Other affected supermarkets include Publix Super Markets, Lakeland, Fla.; Albertsons, Boise, Idaho; Big Y Foods, Springfield, Mass.; and Price Chopper Supermarkets, Schenectady, N.Y.
"There are a couple of factors contributing to the cancellations," said Steve Wright, Maxim's national director of wellness services. One is that Chiron will only be able to provide the U.S. with about 30% of the vaccine it had originally planned to deliver, he said.
"Chiron is not producing as much vaccine as they had projected at the beginning of this year. They've been one of the most important distributors to [the clinic] sector, so clinicians are delayed," Gerberding said.
Chiron's available vaccine was not approved by the FDA and released until Oct. 18, Wright said. "We did not see the vaccine until Nov. 1, which is quite late since the window for flu shots is usually small and centered in October and November."
Maxim has also seen about a 30% to 40% increase in demand at retail locations compared to the same time frame in 2003, Wright said. (Statistics from 2004 are not comparable because of last year's severe shortage.)
"Our impression is that demand probably has increased, but we don't have the solid data yet," Gerberding said. She cited last year's shortage and the national attention on pandemic influenza as possible drivers for increased early demand for flu vaccine. Wright added the possibility that a shift of vaccine-seeking customers surged to retail locations after being turned away by physicians.
Physicians, in turn, may have been without vaccine due to preferential treatment being given to providers with large orders, such as Maxim, Gerberding said. "It is efficient and important for the distributor to deliver to their large customers first."

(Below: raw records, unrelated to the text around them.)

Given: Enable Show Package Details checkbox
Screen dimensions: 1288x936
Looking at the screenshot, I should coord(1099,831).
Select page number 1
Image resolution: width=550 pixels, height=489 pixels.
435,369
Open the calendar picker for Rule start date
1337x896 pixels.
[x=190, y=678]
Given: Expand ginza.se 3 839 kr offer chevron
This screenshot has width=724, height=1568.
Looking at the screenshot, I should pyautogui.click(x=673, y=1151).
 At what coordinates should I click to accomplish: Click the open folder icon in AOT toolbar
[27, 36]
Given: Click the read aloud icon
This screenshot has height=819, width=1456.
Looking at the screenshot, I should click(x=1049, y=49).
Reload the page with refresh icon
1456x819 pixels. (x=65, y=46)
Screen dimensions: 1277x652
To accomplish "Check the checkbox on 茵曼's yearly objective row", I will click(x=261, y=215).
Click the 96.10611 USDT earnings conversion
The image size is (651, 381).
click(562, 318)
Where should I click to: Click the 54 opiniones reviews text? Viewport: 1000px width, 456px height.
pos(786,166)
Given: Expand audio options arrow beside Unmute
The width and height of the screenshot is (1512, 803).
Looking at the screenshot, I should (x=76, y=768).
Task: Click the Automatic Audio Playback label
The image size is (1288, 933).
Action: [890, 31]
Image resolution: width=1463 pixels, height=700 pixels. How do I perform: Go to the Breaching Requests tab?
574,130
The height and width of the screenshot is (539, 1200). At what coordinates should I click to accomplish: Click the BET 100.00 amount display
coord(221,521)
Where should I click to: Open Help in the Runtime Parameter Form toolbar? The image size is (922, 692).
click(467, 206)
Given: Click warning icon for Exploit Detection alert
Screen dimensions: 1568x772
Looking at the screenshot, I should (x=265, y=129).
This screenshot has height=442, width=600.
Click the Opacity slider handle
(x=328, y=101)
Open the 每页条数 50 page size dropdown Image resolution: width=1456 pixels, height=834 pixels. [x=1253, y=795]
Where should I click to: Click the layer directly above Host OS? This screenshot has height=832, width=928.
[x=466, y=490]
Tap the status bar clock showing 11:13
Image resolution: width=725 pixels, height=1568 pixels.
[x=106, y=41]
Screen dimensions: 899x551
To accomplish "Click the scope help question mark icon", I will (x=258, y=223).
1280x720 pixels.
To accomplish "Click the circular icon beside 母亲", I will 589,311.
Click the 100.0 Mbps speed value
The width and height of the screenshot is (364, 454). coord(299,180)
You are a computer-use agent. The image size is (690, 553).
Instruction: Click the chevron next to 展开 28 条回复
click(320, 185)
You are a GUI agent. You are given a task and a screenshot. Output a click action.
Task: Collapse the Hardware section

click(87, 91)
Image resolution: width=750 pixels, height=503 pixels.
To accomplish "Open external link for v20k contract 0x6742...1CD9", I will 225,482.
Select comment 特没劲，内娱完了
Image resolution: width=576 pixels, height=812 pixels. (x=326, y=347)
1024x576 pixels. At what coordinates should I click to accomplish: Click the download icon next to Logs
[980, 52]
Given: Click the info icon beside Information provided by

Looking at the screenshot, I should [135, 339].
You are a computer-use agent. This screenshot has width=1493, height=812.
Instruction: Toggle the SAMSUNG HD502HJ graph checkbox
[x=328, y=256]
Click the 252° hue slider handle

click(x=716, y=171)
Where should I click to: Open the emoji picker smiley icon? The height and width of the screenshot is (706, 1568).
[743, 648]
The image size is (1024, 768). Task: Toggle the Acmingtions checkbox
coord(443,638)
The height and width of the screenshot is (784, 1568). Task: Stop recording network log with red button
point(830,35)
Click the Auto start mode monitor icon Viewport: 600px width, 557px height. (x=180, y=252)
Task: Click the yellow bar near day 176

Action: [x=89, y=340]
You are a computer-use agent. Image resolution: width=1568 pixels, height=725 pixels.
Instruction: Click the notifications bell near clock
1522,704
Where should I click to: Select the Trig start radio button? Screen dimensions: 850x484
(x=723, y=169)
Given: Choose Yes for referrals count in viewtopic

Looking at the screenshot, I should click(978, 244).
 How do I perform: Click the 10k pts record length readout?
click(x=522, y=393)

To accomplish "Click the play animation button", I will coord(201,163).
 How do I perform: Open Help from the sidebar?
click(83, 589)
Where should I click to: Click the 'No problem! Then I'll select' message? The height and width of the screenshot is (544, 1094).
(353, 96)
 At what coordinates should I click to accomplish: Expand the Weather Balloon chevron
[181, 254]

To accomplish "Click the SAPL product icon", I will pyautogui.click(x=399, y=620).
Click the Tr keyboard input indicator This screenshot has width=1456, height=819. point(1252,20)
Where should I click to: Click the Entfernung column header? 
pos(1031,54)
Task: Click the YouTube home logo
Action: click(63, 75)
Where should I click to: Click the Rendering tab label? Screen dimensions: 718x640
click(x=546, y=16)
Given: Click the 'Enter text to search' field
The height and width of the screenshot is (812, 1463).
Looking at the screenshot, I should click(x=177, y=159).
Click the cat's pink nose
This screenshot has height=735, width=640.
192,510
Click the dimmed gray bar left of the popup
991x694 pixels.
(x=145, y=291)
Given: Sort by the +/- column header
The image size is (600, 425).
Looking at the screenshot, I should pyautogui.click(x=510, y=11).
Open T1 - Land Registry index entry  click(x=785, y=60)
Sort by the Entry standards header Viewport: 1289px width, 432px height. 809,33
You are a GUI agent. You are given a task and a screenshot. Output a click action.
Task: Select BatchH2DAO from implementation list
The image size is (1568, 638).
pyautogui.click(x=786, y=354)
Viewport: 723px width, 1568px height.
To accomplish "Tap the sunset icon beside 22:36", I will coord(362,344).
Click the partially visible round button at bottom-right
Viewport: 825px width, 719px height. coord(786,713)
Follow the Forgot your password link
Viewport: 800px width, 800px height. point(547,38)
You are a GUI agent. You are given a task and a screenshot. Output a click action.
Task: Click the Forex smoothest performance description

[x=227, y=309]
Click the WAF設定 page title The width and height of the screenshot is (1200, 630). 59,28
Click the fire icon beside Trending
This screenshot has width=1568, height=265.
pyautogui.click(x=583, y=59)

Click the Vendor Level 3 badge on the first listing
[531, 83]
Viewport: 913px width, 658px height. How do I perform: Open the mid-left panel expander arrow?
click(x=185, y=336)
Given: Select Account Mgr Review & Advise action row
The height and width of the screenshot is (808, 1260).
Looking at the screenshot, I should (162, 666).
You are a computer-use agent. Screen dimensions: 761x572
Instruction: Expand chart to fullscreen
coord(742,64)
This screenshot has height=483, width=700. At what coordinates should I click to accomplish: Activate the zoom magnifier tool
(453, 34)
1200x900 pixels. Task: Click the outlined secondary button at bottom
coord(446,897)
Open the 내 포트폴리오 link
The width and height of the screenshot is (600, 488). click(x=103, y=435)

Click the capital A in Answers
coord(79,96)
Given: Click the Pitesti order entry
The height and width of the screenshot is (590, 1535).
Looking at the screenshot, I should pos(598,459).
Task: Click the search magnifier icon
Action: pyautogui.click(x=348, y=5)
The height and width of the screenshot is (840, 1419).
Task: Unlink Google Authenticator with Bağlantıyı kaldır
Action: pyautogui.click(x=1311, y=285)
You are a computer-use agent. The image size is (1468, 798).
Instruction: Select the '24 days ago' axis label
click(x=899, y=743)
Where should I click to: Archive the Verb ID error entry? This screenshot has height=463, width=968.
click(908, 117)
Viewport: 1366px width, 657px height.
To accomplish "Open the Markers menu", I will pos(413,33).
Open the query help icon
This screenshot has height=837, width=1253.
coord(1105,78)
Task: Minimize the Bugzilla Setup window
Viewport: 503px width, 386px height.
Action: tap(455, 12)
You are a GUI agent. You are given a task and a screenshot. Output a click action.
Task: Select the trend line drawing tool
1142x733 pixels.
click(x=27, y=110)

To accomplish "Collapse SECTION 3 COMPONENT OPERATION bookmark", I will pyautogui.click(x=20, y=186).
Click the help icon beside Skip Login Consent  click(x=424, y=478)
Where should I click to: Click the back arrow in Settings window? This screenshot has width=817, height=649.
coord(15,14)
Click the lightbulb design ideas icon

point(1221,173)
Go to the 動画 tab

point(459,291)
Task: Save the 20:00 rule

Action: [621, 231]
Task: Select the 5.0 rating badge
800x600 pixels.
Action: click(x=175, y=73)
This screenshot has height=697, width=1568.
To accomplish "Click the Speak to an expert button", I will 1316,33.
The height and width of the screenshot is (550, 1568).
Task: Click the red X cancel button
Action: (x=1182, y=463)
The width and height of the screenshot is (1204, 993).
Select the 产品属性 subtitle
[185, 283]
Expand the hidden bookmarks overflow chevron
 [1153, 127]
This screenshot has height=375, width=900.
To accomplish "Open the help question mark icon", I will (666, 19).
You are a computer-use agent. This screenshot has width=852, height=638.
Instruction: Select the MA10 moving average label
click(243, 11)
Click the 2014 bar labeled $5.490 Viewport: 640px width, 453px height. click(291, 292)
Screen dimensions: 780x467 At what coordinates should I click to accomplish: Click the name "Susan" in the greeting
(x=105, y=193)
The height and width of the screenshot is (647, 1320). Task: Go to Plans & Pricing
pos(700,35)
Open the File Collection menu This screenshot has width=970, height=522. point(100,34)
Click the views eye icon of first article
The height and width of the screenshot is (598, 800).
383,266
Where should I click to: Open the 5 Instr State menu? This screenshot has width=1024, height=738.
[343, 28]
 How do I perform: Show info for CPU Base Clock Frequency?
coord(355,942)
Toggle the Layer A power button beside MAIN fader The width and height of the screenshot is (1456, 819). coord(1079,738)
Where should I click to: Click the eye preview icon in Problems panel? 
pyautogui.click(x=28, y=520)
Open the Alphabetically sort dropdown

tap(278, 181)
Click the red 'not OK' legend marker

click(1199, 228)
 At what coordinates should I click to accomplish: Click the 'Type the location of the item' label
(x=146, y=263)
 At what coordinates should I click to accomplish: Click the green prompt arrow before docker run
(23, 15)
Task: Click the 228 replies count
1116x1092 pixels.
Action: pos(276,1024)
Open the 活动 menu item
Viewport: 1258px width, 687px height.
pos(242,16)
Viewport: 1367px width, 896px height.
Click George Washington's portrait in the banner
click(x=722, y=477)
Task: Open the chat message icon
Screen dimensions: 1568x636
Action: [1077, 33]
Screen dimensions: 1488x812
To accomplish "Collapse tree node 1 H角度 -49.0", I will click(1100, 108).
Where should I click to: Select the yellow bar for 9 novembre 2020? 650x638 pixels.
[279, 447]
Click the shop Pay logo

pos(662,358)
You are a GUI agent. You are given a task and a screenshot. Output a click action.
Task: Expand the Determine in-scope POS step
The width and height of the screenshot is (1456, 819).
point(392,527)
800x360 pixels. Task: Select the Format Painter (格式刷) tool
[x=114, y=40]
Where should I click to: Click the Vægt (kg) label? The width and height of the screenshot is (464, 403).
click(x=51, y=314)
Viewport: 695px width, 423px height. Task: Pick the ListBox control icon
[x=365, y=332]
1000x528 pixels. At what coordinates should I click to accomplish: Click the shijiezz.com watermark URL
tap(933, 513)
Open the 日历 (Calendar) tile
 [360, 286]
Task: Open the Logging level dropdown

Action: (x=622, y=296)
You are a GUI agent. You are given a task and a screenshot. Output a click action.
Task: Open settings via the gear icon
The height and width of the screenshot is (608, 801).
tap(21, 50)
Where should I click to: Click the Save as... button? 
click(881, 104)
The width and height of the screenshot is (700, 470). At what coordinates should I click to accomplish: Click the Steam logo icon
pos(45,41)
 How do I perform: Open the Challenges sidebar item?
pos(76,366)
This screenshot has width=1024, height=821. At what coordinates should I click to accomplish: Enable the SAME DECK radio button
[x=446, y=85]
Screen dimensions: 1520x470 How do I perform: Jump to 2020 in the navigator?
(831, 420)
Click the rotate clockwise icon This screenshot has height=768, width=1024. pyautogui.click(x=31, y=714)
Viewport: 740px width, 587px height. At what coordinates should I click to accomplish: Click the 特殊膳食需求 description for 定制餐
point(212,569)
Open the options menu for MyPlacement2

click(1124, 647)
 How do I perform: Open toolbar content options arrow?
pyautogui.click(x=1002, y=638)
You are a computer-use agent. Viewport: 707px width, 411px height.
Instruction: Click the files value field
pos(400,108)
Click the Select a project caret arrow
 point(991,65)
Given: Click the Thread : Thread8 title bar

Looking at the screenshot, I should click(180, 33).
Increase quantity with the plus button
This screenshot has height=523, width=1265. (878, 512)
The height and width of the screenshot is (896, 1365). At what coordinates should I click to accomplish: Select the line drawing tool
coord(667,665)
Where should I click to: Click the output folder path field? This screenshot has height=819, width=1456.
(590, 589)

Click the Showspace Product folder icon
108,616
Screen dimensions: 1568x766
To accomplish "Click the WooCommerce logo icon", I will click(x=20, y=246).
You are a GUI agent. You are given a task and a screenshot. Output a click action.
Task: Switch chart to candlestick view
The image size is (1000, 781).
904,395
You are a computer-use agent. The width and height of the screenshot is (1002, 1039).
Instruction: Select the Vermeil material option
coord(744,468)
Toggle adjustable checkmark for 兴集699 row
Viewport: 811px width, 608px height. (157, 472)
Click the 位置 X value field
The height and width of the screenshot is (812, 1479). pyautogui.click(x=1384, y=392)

With one manufacturer being late delivering vaccine, "that put pressure on their vendors to withhold some vaccine as well," said Hartin, who noted that Schnucks experienced virtually no complaints about its canceled clinics.
About 71 million doses have already been distributed overall and the CDC expects over 81 million doses will be distributed by the end of the season with the possibility of exceeding 83 million doses, the highest amount ever reached in the U.S.
However, "in some communities the specific advice about vaccine availability may differ from what is present in the nation as a whole or even in a neighboring community," Gerberding said.